AIM OF THE EXERCISE:
Please print the RAscore notes below in full, word for word.

PASSAGE:
- RAscore is a score learned from the predictions of a computer aided synthesis planning tool (AiZynthfinder: https://github.com/MolecularAI/aizynthfinder).
- RAscore is intended to be a binary score, indicating whether the underlying computer aided synthesis planning tool can find a route (1) or not (0) to a given compound.
- The tool has been trained on 200,000 compounds from ChEMBL and so is limited to compounds within similar regions of chemical space. It is intended to predict the retrosyntehtic accessibility of bioactive molecules.
- Attempts to use the score on more exotic compounds such as those found in the GDB databases will not work:
- In this case the model will need to be switched to
GDBscore
, the corresponding models can be found in the models folder or downloaded from the pre-print server.
- In this case the model will need to be switched to
Follow the steps in the defined order to avoid conflicts.
- Create an environment (note: the python version must be >=3.7):
conda create --name myenv python=3.7
or use an existing environment
- Install rdkit 2020.03, tensorflow 2, and XGboost (if already installed skip this step)

RECORDS SUPPLIED:
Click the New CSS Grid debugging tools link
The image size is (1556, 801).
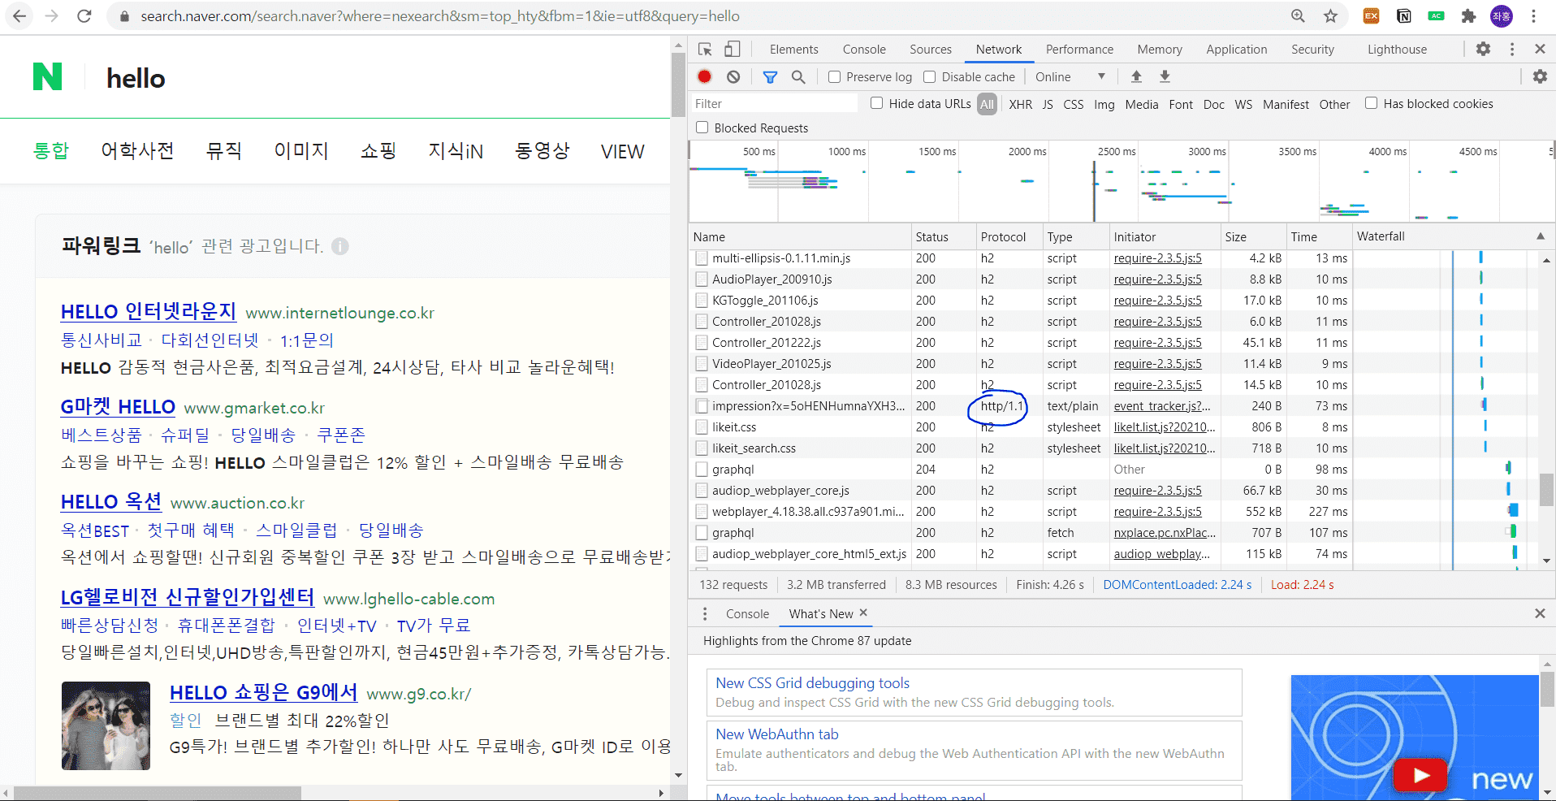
...
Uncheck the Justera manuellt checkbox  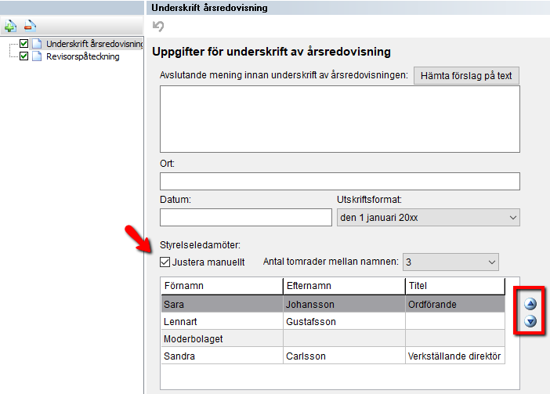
...
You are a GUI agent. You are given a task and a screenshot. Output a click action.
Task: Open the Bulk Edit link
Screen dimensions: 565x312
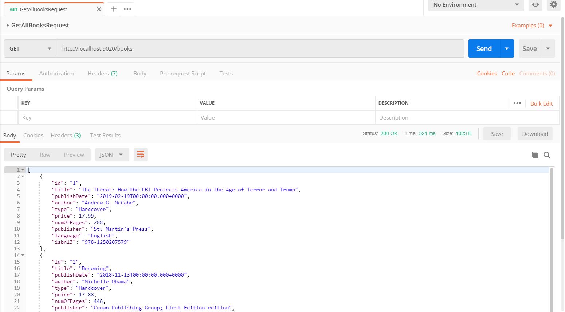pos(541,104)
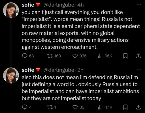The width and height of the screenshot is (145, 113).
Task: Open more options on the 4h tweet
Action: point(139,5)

EXPECTED ANSWER:
- RAscore is a score learned from the predictions of a computer aided synthesis planning tool (AiZynthfinder: https://github.com/MolecularAI/aizynthfinder).
- RAscore is intended to be a binary score, indicating whether the underlying computer aided synthesis planning tool can find a route (1) or not (0) to a given compound.
- The tool has been trained on 200,000 compounds from ChEMBL and so is limited to compounds within similar regions of chemical space. It is intended to predict the retrosyntehtic accessibility of bioactive molecules.
- Attempts to use the score on more exotic compounds such as those found in the GDB databases will not work:
- In this case the model will need to be switched to
GDBscore
, the corresponding models can be found in the models folder or downloaded from the pre-print server.
- In this case the model will need to be switched to
Follow the steps in the defined order to avoid conflicts.
- Create an environment (note: the python version must be >=3.7):
conda create --name myenv python=3.7
or use an existing environment
- Install rdkit 2020.03, tensorflow 2, and XGboost (if already installed skip this step)